By Travis Waldron
Last month, the Washington Post reported that the United States Air Force, while overseeing the Dover Air Force Base mortuary that receives the bodies of troops killed overseas, had cremated and disposed some remains and
sent them to a landfill in King George County, Virginia. At the time, neither military officials nor Post reporters could verify the number of body parts that had been handled in such a way.
But after combing through military and mortuary records, the Post found that partial remains of
at least 274 dead American troops were sent to the landfill, and far more unidentifiable body parts were disposed of in the same manner:
This week, after The Post pressed for information contained in the Dover mortuary’s electronic database, the Air Force produced a tally based on those records. It showed that 976 fragments from 274 military personnel were cremated, incinerated and taken to the landfill between 2004 and 2008.
An additional group of 1,762 unidentified remains were collected from the battlefield and disposed of in the same manner, the Air Force said. Those fragments could not undergo DNA testing because they had been badly burned or damaged in explosions. The total number of incinerated fragments dumped in the landfill exceeded 2,700.

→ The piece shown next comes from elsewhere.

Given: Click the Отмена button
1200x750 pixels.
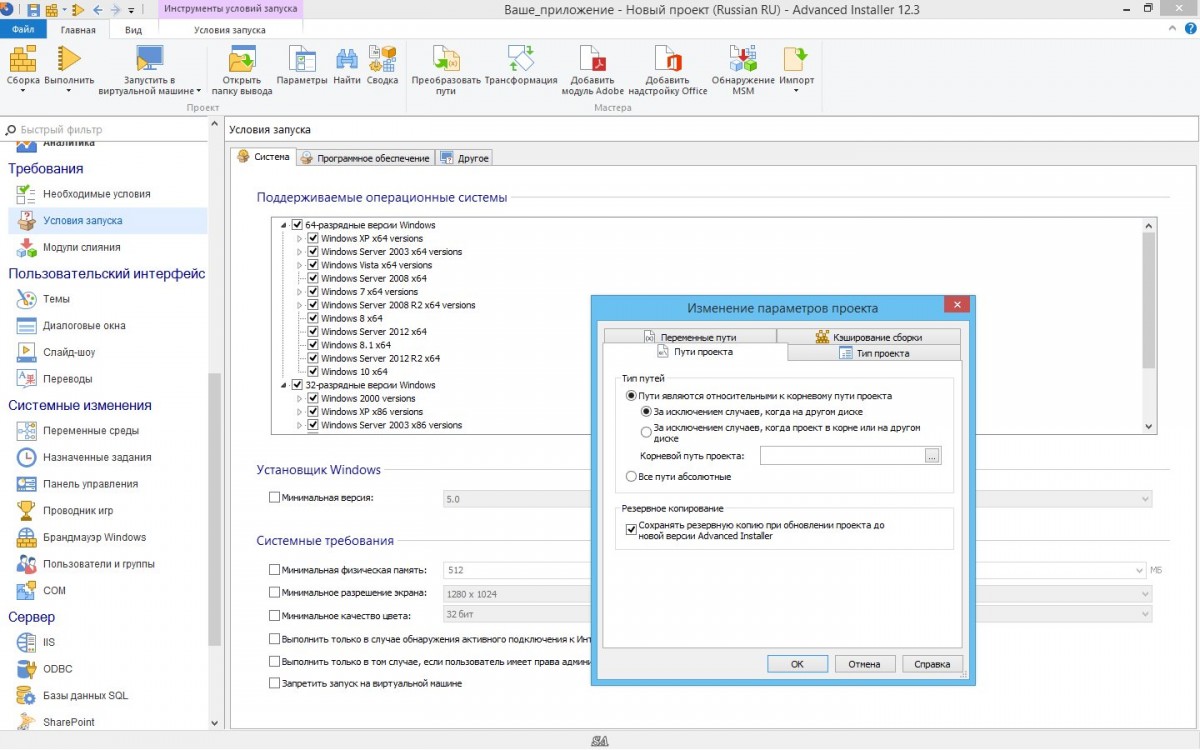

Knowledge of the practices outraged families of fallen troops and the owners of the landfill, who told the Post they were “
pulled in unknowingly” to the situation, and that they wouldn’t want “any part” of troops killed defending the country buried in the landfill.
The practice began at a time when there was little public oversight over the Dover mortuary. George H.W. Bush banned news coverage of the return of deceased troops during the Gulf War in 1991, and the ban remained until 2009, when President Obama
ended it. The first record of such a disposal, according to the Post, is from April 2004, and the Air Force decided to end the practice in 2008. It now buries cremated remains at sea.